The Trans Mountain pipeline is Canada’s only oil pipeline system from Alberta to the West Coast, The Canadian Press reports. The Trudeau government generously bought it in 2018 on taxpayers’ behalf for $4.5 billion after previous owner Kinder Morgan Canada Inc. threatened to scrap the pipeline’s planned expansion project in the face of Indigenous and environmentalist opposition.
The construction project—which will essentially twin the existing pipeline, raising daily output to 890,000 barrels—is now 50% complete. However, in February, Trans Mountain Corp. revealed that the project’s price tag had ballooned to $21.4 billion, up from an earlier estimate of $12.6 billion.
At that time, Finance Minister Chrystia Freeland said there would be no additional public funding for the pipeline. She said Trans Mountain, a Crown corporation, would need to secure third-party funding to complete the project, either through banks or public debt markets. But analysts warned there was no chance private financiers would put up billions of dollars for the “out of control” project without a federal loan guarantee.
Now, news of the $10-billion loan guarantee, which was approved by the federal cabinet on April 29 through the Canada Account at Crown corporation Export Development Canada, has been criticized by environmental groups and opposition politicians who see it as Freeland going back on her word.
“This is a huge new subsidy from a government that promised voters last fall that it would eliminate fossil fuel subsidies,” said Julia Levin, national climate program manager at Environmental Defence Canada, adding critics have suggested that Trans Mountain’s skyrocketing price tag means the project is no longer economical. “It also comes just a few months after Minister Freeland told Canadians there would be no more public spending on TMX.”

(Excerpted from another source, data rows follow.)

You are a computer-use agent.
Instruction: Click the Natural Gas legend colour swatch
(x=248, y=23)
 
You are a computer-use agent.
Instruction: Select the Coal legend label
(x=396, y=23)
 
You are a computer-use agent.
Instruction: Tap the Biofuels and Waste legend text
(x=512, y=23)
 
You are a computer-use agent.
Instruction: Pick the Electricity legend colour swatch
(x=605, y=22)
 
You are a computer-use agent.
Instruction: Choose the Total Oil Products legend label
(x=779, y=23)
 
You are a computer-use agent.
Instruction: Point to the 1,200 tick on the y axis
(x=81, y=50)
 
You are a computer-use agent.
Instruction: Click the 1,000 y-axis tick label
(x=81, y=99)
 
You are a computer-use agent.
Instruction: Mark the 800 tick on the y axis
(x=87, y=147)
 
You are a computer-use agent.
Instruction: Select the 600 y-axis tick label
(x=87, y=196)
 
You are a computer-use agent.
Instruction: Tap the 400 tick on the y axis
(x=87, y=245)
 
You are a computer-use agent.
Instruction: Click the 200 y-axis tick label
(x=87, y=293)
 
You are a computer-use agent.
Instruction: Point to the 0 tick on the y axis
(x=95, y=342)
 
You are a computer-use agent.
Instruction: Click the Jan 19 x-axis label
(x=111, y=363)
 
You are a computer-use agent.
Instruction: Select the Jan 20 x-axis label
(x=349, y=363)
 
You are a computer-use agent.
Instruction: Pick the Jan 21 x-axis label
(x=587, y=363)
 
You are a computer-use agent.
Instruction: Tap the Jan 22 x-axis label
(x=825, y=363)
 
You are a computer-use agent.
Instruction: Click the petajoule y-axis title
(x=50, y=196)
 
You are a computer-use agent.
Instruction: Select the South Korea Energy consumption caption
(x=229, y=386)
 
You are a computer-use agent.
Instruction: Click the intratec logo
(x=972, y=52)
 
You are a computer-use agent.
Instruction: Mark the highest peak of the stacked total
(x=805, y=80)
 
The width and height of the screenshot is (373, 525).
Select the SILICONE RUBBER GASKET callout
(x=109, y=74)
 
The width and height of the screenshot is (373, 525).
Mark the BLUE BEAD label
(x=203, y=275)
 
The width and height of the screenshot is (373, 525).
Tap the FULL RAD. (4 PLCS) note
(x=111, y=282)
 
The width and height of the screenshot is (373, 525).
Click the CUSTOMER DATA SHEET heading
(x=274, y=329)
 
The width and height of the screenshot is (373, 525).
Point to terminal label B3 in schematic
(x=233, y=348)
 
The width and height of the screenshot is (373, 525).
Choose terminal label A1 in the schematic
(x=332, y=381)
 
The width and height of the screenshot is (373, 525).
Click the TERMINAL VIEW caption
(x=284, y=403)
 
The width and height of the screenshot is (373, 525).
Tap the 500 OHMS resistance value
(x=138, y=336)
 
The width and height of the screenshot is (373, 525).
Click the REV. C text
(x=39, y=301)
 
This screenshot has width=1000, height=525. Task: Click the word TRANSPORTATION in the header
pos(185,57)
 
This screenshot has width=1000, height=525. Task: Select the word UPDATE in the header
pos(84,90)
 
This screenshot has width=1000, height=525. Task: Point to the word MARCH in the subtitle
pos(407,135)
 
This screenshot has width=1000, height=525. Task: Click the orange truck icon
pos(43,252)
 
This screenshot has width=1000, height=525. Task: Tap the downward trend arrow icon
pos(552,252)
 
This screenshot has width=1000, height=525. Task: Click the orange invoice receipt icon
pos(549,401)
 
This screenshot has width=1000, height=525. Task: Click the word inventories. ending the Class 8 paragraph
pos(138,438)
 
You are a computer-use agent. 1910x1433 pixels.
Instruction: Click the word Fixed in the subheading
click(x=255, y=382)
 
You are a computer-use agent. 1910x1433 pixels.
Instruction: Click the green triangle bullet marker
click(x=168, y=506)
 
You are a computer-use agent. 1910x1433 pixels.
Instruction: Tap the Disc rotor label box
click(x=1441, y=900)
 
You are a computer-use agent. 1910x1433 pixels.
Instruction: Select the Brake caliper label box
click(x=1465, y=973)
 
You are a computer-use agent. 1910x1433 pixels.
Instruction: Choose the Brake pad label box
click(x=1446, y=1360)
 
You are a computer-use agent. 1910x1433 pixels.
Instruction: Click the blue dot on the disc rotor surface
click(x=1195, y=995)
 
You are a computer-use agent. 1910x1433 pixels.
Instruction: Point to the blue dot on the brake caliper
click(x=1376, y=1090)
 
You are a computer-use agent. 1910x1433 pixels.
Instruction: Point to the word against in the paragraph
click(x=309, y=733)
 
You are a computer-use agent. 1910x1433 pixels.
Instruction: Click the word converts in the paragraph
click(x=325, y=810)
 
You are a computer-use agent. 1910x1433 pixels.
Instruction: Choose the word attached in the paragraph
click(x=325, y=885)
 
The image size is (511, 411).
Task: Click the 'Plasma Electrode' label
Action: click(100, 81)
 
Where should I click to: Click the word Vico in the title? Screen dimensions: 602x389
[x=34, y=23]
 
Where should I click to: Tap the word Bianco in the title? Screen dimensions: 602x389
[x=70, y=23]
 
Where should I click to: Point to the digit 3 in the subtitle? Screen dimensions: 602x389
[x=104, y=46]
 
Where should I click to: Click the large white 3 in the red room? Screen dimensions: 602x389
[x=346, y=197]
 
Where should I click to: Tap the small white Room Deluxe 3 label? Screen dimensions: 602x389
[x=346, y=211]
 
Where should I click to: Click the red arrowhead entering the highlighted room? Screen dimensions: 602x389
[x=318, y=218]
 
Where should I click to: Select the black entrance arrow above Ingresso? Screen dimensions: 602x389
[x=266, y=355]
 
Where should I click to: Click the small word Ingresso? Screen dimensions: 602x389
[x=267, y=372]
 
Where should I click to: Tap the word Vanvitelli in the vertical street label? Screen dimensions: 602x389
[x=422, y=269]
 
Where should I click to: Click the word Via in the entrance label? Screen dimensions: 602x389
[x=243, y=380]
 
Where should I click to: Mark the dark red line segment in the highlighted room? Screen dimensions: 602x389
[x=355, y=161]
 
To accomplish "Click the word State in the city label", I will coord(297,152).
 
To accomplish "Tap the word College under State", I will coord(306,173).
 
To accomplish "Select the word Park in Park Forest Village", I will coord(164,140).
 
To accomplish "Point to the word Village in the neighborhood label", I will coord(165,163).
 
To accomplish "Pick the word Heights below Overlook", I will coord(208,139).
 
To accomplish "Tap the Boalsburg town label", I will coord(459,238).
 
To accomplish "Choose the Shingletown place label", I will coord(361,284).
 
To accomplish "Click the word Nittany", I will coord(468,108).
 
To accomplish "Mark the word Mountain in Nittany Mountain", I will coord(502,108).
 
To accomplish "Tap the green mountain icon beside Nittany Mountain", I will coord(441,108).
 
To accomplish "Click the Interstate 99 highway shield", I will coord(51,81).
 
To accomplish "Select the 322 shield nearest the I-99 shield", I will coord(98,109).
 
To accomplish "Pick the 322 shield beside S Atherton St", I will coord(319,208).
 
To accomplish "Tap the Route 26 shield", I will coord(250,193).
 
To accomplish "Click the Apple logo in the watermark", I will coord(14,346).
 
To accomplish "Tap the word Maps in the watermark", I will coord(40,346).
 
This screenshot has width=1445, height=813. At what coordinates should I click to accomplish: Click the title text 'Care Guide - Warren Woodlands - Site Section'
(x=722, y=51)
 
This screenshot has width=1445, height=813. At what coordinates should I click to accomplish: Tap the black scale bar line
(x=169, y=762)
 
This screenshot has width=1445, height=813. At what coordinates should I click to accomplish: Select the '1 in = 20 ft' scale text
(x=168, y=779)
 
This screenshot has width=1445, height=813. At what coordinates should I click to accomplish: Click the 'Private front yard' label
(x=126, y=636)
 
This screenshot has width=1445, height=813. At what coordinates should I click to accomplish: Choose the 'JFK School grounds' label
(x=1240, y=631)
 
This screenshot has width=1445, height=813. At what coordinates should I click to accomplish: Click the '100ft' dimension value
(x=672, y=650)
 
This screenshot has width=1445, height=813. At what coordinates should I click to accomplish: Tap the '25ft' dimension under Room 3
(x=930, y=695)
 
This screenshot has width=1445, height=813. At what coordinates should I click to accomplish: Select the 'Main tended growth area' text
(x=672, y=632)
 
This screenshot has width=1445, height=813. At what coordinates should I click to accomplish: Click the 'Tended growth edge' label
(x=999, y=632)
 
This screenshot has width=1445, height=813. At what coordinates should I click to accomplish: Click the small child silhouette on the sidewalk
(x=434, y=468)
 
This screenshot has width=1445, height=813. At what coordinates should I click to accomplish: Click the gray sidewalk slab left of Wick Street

“This is just more evidence that this pipeline is not viable, and that is way past time that the Liberal government allowed this project to be cancelled,” added Sven Biggs, Canadian oil and gas program director at Stand.earth. “In a world that is already reeling from forest fires, floods and the other very real impacts of climate change Canada needs leadership that is fully committed to taking on the greatest challenge we have ever faced.”
But “it was clear from the get-go they’re going to pay whatever it costs to get TMX through,” said NDP Charlie Angus.
But on Wednesday, the Department of Finance issued a statement saying the federal government has not spent any money to put the new loan guarantee in place.
The statement said Trans Mountain has secured up to $10 billion in third-party financing for construction costs from a group of Canadian financial institutions, and the government is providing a loan guarantee on behalf of the corporation as part of that process.
“This is a common practice which puts in place an insurance policy for the institutions that have invested in the project—it does not reflect any new public spending,” the statement said.
The government said there have been no changes to the cost estimate outlined in February and the estimated 2023 completion date for the pipeline project remains in place.